■ **Dataset records**
* * * *

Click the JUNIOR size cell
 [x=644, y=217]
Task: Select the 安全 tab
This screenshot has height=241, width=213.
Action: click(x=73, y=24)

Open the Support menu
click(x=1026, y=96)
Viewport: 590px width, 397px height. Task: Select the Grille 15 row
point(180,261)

* * * *

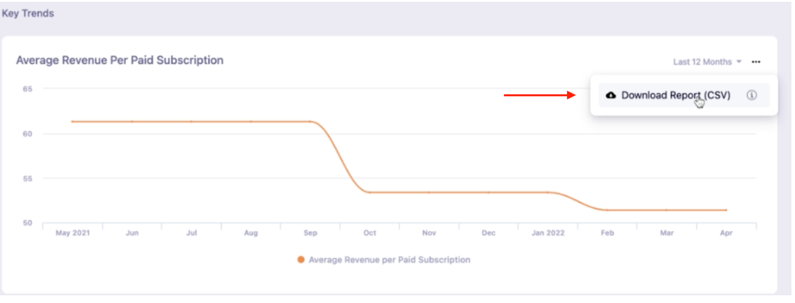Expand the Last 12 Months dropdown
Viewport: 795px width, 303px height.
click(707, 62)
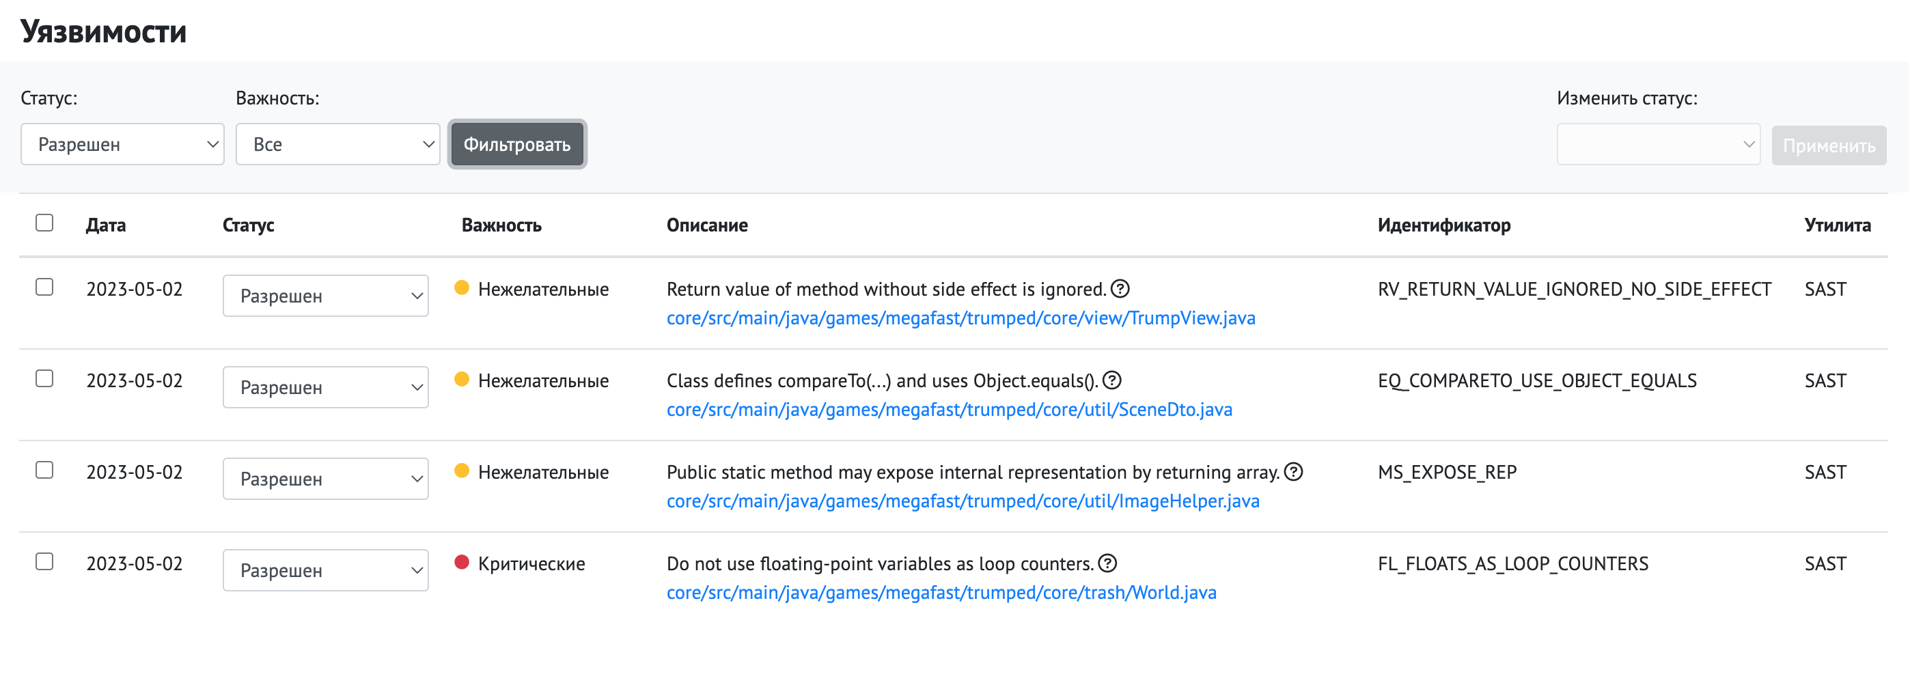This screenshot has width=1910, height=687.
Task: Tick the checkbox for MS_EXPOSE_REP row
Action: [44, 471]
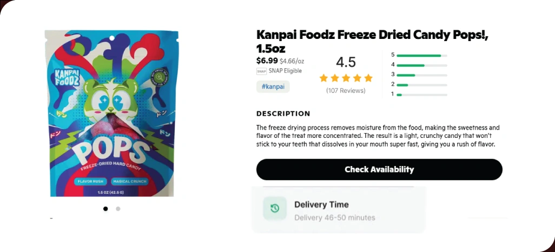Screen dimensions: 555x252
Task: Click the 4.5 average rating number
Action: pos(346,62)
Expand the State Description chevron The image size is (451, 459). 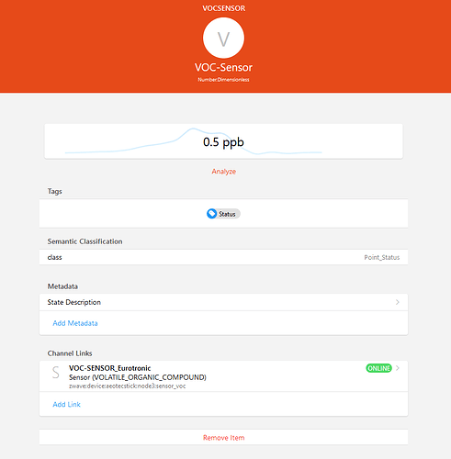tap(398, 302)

* * * *

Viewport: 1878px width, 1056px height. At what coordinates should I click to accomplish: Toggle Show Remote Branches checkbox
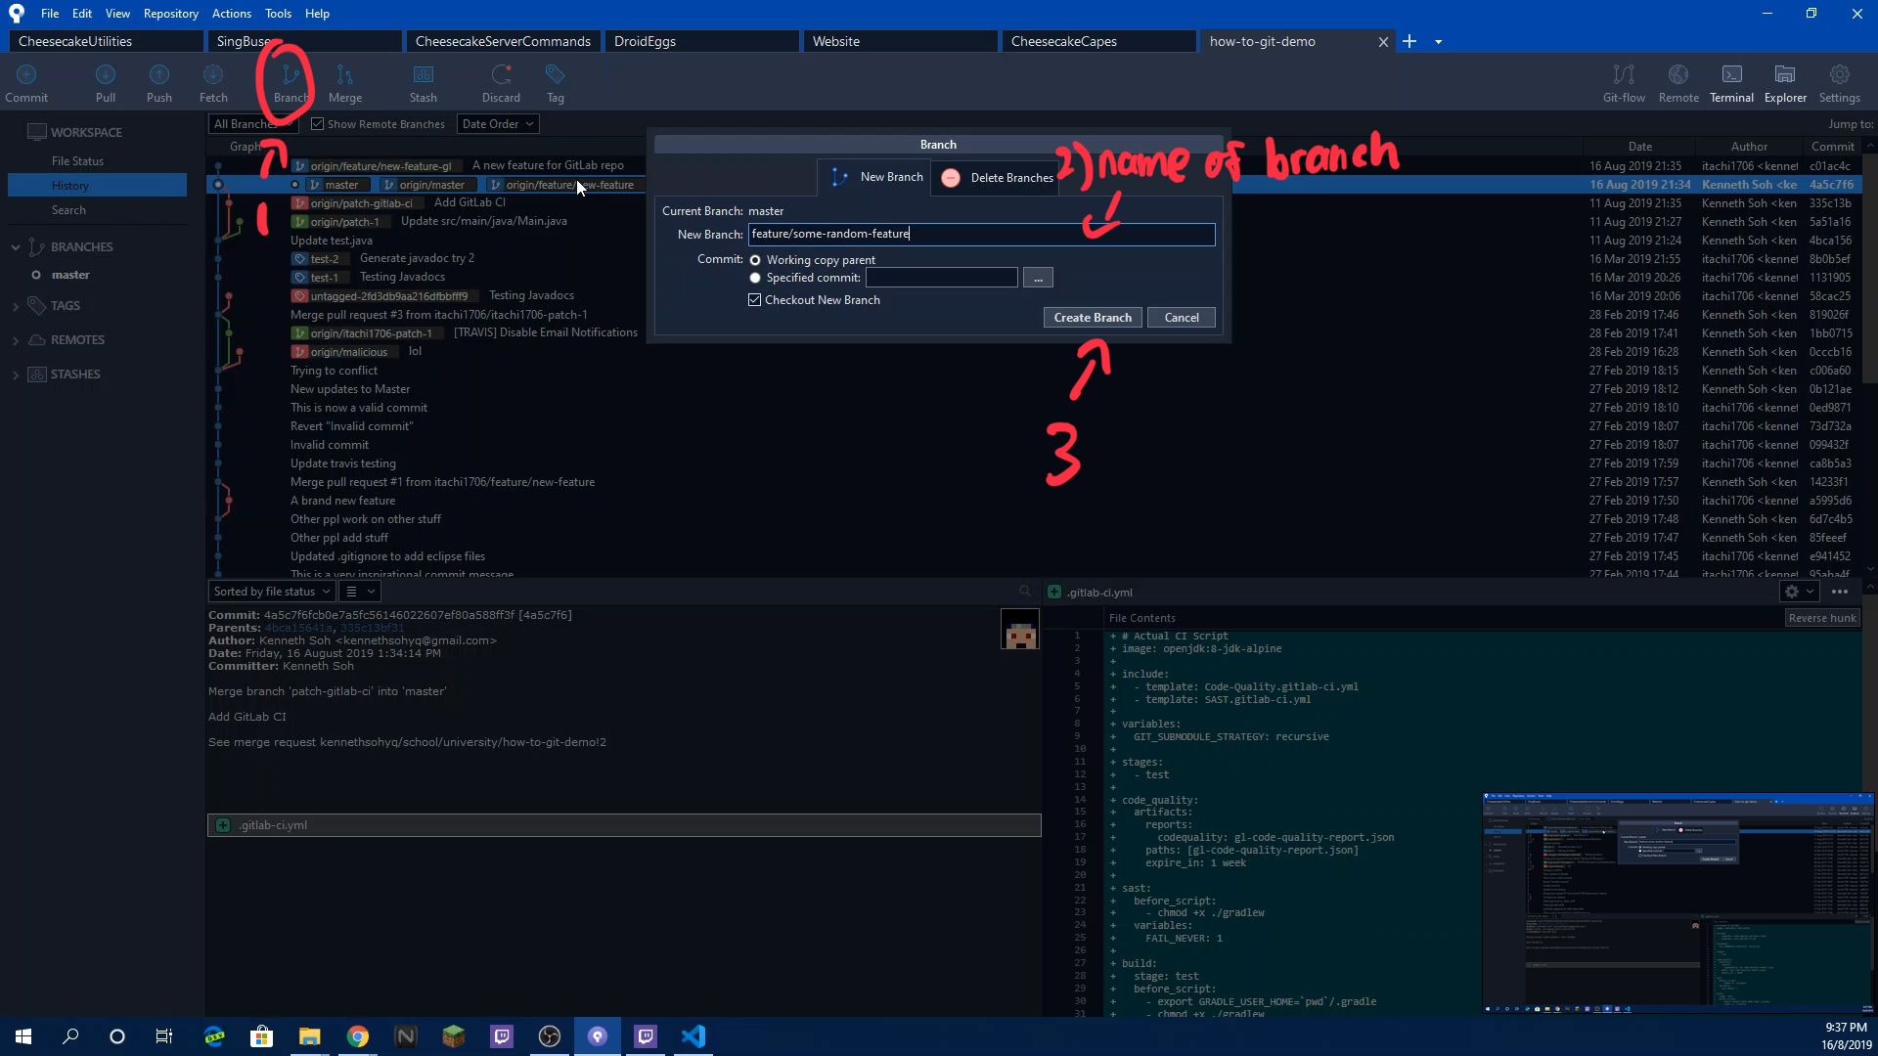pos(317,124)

* * * *

■ **Required task**
Retype the rows from the line that contains "Open the Support menu" through the line that contains "point(180,261)", with both of those lines included.

■ **Answer to this task**
Open the Support menu
click(x=1026, y=96)
Viewport: 590px width, 397px height. Task: Select the Grille 15 row
point(180,261)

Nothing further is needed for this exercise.